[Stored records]

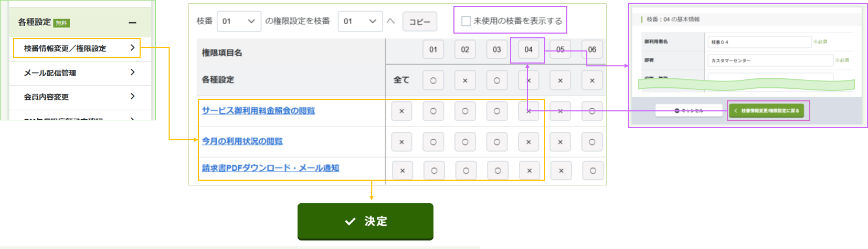Click the コピー button

click(x=419, y=22)
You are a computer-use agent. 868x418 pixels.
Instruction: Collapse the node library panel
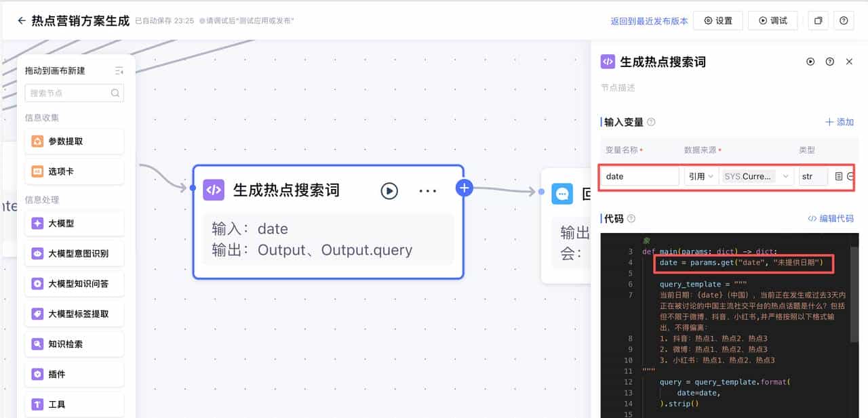pyautogui.click(x=119, y=69)
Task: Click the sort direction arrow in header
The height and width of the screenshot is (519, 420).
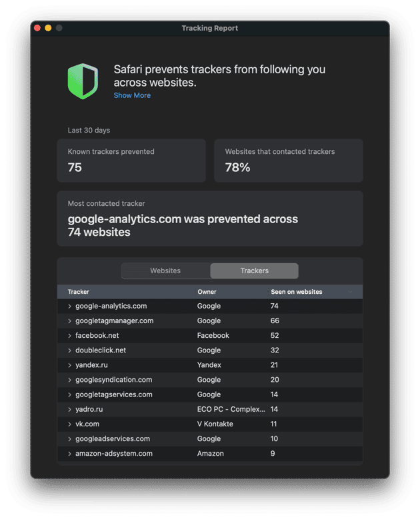Action: coord(350,292)
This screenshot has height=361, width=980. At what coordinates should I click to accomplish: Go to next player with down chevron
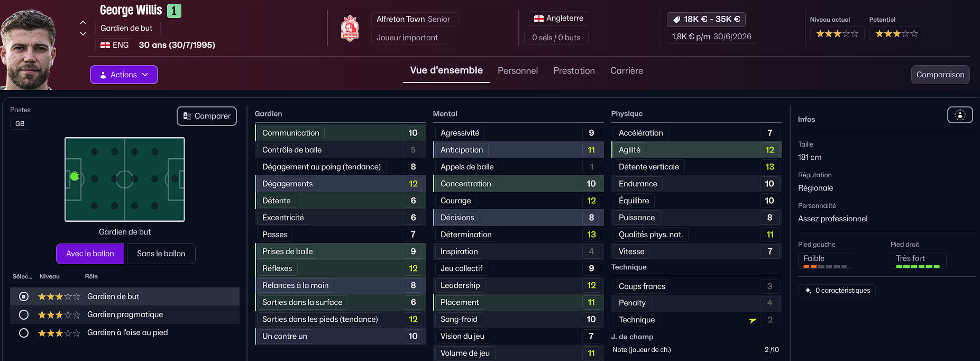83,34
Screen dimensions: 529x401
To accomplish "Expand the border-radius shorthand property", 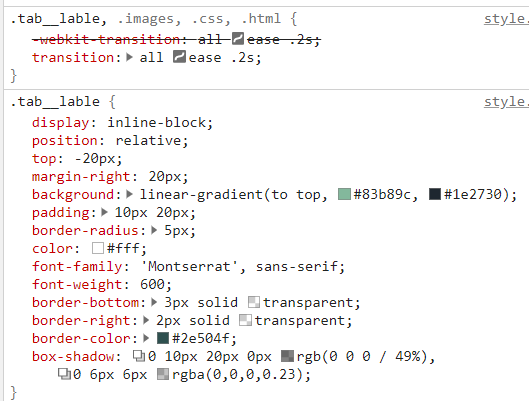I will click(154, 230).
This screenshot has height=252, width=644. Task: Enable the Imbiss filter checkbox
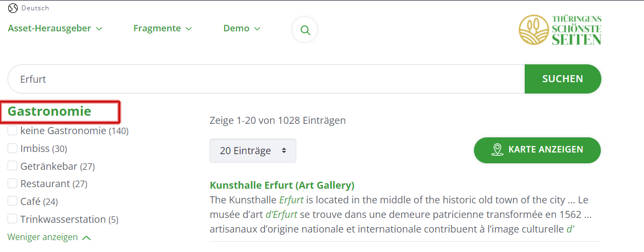point(13,148)
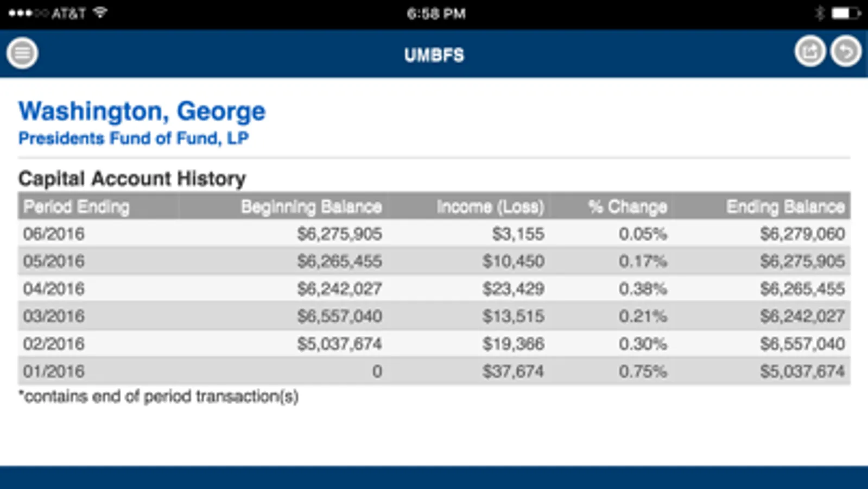Select the 06/2016 period row
The image size is (868, 489).
[54, 234]
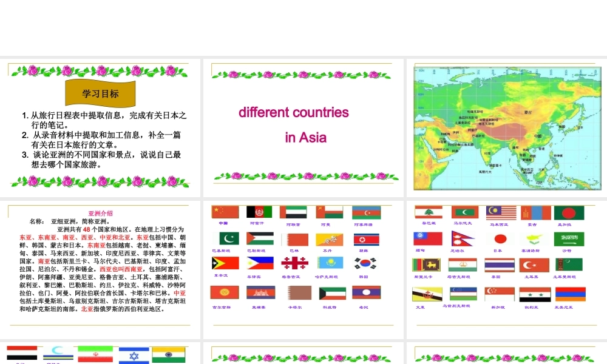Select the Turkey flag labeled 土耳其

point(534,265)
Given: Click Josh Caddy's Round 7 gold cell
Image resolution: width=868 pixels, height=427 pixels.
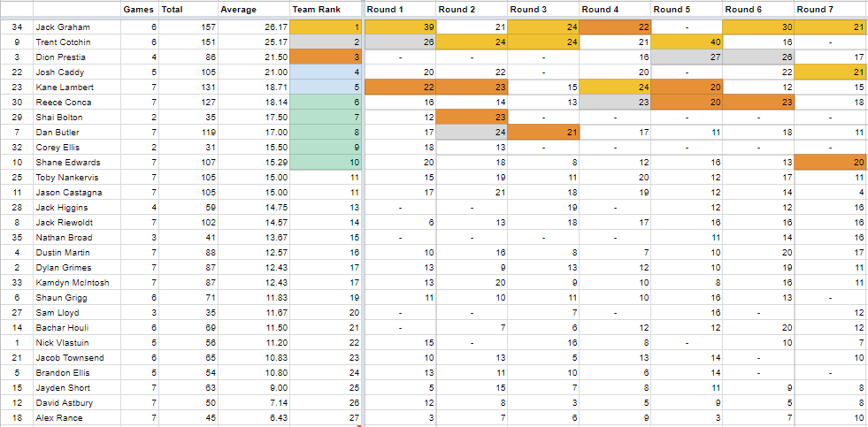Looking at the screenshot, I should coord(830,72).
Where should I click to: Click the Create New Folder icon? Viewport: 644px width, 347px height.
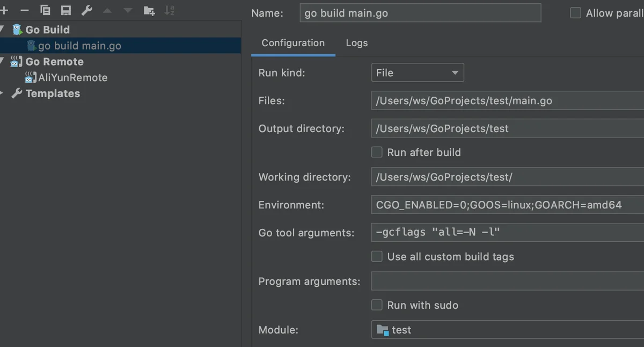(149, 10)
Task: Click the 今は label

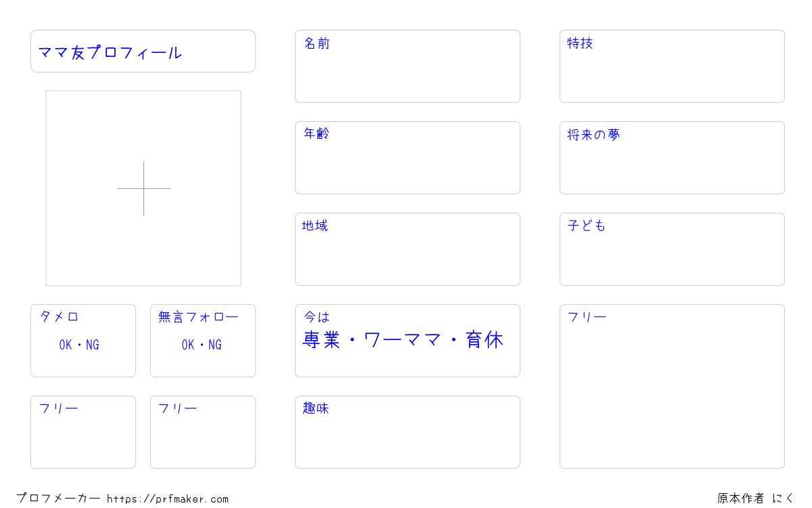Action: [x=317, y=317]
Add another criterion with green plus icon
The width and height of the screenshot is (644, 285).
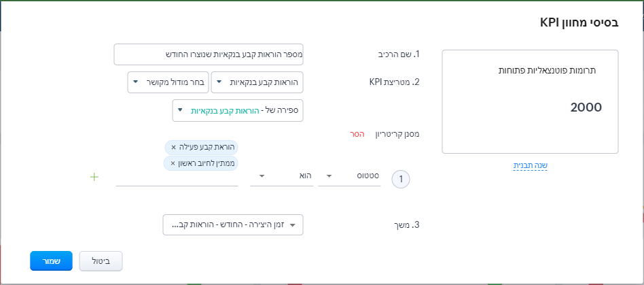pyautogui.click(x=94, y=178)
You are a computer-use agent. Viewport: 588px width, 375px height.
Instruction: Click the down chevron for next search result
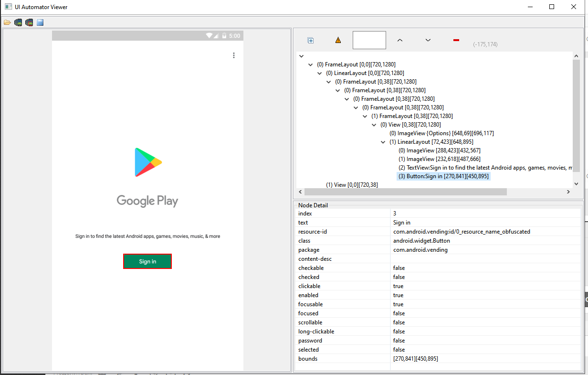pos(428,41)
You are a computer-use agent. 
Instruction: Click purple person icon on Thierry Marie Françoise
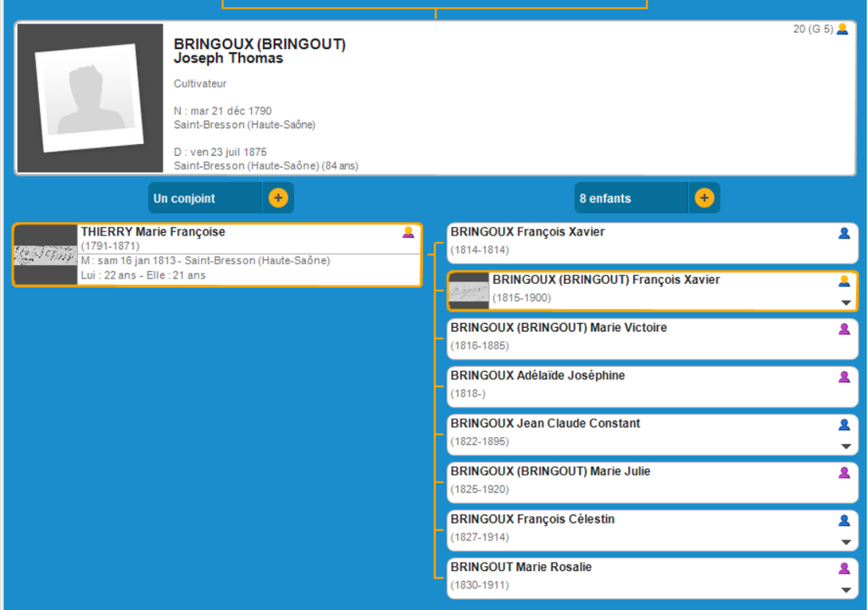point(409,232)
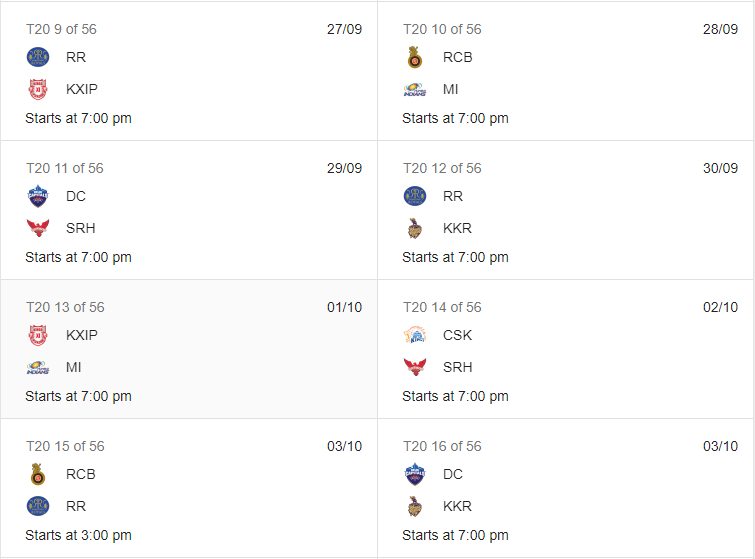Select team name SRH in match 14

click(x=458, y=367)
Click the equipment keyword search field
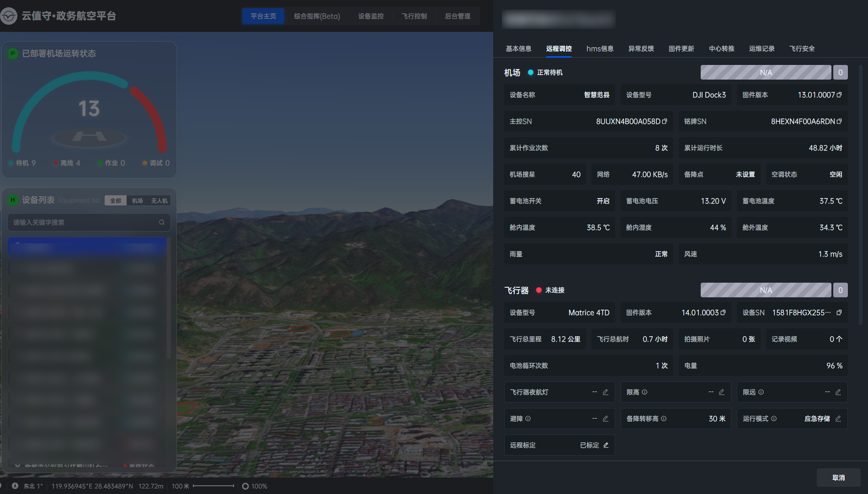 coord(85,223)
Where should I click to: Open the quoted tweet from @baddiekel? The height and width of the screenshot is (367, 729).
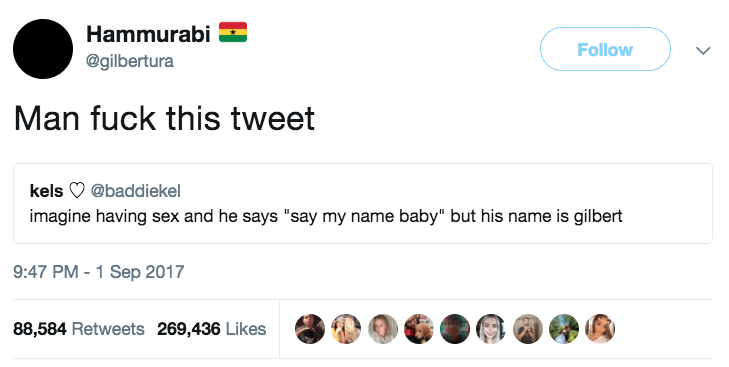(363, 203)
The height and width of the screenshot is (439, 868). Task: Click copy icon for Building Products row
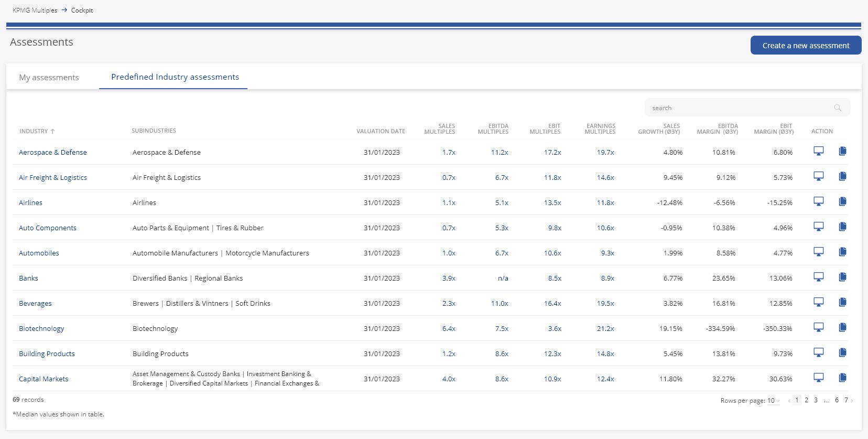[x=842, y=352]
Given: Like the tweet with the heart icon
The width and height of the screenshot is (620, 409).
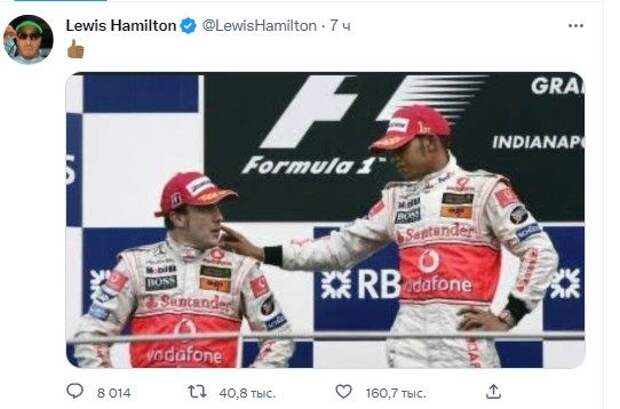Looking at the screenshot, I should (x=343, y=392).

* **What you have to do**
Filter the data down to the lines that contain the string "Given", and copy them.

* **Response**
Given: Click Josh Caddy's Round 7 gold cell
Given: Like the tweet with the heart icon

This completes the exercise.